-------- Selected excerpt
The lockdown is allowing us to get closer to celebrities than ever before. For example, Arnold Schwarzenegger shared a video of him feeding his miniature horses indoors. Photograph: YouTube
The lockdown is allowing us to get closer to celebrities than ever before. For example, Arnold Schwarzenegger shared a video of him feeding his miniature horses indoors. Photograph: YouTube

Weird and wonderful ways to get through the Covid-19 lockdown

This article is more than 4 years old

There is a growing array of web-enhanced activities to pass the time in social isolation

As the coronavirus crisis deepens and the advice is to stay at home, people are becoming increasingly creative about how to cope. Here are just some of the ways people are trying to deal with social distancing.

The Houseparty video messaging app, which basically allows you to throw parties with your friends, is becoming hugely popular again.

Launched in 2016 downloads are rocketing. The app allows you to video call up to eight people and do something important, like play Pictionary. Or have a virtual dinner party where everyone does the cooking.

You can’t go to your local for the pub quiz, so Edinburgh-based Goose’s Quizzes are staging nightly pub quizzes at 7pm. Just form a virtual team, download the form, answer the questions and the winner will be announced the next day. Why not have a drink too?

Organisers have asked teams to be be inventive with names. There’s too much “QuaranTinaTurner” and “Quizteam Aguilera”, they say. And obviously don’t cheat – give Google a break!
----------------
Activity list —
1. Translate this sentence from the lockdown article into Spanish: "The app allows you to video call up to eight people and do something important, like play Pictionary."
2. According to the lockdown article, at what time are Goose's Quizzes holding their nightly pub quizzes?
3. Echo the lockdown article, beginning at the words "Weird and wonderful" and stopping after "hugely popular again.".
The records have no connection to the lockdown article.
-------- Data
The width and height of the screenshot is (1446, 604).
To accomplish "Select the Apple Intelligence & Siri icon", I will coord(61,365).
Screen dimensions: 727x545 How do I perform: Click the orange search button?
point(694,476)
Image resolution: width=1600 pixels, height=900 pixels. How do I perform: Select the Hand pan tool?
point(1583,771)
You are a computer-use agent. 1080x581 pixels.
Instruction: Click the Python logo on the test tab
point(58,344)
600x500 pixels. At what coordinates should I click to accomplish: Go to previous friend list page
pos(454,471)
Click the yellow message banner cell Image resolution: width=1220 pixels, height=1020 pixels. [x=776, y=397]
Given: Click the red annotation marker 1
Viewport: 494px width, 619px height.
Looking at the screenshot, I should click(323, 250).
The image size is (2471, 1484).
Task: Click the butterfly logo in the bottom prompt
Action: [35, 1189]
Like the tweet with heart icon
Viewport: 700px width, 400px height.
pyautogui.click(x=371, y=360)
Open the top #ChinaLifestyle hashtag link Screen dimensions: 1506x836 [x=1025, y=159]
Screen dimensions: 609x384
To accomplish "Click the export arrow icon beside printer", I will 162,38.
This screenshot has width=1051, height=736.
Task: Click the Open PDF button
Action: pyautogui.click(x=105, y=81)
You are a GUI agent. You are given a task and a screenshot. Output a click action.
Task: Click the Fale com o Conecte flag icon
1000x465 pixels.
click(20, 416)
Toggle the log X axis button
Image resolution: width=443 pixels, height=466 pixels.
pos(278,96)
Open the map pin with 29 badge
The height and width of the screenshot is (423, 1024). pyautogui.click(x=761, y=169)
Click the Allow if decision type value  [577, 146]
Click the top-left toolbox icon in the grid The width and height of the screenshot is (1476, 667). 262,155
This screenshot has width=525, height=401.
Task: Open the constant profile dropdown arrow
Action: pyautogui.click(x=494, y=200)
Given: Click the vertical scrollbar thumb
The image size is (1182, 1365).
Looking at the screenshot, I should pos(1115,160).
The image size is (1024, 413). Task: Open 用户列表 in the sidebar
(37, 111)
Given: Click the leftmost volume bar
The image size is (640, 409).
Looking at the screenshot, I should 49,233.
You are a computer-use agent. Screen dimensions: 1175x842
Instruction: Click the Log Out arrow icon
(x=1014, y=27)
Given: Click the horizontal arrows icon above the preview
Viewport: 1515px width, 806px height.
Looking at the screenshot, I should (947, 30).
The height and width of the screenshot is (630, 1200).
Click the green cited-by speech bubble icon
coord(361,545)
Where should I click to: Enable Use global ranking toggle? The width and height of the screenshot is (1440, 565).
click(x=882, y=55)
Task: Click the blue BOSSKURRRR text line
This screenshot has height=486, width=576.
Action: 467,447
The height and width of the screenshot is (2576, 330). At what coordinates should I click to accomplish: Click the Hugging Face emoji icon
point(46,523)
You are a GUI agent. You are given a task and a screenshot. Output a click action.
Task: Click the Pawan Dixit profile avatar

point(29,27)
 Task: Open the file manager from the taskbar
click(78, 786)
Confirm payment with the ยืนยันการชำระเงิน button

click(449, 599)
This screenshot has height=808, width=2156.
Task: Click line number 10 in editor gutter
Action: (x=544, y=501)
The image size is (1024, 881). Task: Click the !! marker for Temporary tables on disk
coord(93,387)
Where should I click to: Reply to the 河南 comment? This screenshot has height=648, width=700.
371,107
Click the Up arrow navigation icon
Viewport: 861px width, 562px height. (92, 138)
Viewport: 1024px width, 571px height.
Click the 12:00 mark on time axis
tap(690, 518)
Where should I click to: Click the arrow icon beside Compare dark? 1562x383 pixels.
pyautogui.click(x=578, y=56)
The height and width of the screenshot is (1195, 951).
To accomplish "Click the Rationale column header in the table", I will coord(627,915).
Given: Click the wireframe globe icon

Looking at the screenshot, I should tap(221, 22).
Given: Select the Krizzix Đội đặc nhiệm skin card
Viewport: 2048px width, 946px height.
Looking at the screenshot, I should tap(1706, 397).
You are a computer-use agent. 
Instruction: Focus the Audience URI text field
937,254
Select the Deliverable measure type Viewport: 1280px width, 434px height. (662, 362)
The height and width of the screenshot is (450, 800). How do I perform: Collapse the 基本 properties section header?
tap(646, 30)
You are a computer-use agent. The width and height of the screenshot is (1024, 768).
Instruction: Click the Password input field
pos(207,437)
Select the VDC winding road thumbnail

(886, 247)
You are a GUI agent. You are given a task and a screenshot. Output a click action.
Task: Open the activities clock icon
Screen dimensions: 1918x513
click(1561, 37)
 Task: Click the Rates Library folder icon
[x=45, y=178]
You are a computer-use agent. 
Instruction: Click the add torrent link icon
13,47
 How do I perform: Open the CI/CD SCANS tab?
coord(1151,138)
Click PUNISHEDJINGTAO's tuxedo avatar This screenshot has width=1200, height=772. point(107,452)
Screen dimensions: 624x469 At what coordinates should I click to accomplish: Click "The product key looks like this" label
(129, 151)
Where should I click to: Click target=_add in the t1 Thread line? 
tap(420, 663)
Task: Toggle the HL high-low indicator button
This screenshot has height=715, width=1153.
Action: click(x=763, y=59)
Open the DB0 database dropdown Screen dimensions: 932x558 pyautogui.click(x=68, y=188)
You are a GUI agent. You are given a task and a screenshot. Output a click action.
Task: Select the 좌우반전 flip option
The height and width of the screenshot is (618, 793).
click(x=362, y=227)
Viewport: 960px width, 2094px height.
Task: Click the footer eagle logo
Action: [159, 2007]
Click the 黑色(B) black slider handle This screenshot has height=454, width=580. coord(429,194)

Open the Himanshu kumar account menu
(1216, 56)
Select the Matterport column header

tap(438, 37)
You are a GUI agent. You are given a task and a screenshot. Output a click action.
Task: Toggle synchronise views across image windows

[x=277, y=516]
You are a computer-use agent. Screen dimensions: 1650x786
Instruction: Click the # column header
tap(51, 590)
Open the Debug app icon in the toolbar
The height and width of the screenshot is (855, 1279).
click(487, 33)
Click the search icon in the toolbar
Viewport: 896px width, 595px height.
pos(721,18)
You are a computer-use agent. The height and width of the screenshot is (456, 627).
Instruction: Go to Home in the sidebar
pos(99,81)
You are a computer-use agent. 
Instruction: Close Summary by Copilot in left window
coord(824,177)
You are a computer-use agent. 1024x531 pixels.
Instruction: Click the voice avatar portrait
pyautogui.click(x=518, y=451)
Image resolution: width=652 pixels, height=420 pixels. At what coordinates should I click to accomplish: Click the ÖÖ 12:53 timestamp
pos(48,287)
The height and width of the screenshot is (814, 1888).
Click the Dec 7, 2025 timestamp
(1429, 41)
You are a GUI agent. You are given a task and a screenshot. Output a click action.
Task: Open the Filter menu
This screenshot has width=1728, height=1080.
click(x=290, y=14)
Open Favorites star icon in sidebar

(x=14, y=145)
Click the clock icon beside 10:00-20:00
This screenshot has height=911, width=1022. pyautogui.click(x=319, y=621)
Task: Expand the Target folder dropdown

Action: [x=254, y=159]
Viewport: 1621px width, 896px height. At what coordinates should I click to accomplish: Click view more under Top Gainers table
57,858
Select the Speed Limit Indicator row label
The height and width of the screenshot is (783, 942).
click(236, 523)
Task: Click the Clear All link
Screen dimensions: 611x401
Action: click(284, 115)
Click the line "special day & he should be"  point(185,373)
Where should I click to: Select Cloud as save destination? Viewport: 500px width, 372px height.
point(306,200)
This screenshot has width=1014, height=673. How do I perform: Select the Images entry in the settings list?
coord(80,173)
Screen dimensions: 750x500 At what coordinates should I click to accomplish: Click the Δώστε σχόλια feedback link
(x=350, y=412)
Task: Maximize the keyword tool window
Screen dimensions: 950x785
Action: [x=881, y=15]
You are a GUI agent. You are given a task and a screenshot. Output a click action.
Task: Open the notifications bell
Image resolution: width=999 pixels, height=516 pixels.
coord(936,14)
----------------
Numbered responses —
1. La aplicación te permite hacer videollamadas con hasta ocho personas y hacer algo importante, como jugar a Pictionary.

2. At 7pm.

3.
Weird and wonderful ways to get through the Covid-19 lockdown

This article is more than 4 years old

There is a growing array of web-enhanced activities to pass the time in social isolation

As the coronavirus crisis deepens and the advice is to stay at home, people are becoming increasingly creative about how to cope. Here are just some of the ways people are trying to deal with social distancing.

The Houseparty video messaging app, which basically allows you to throw parties with your friends, is becoming hugely popular again.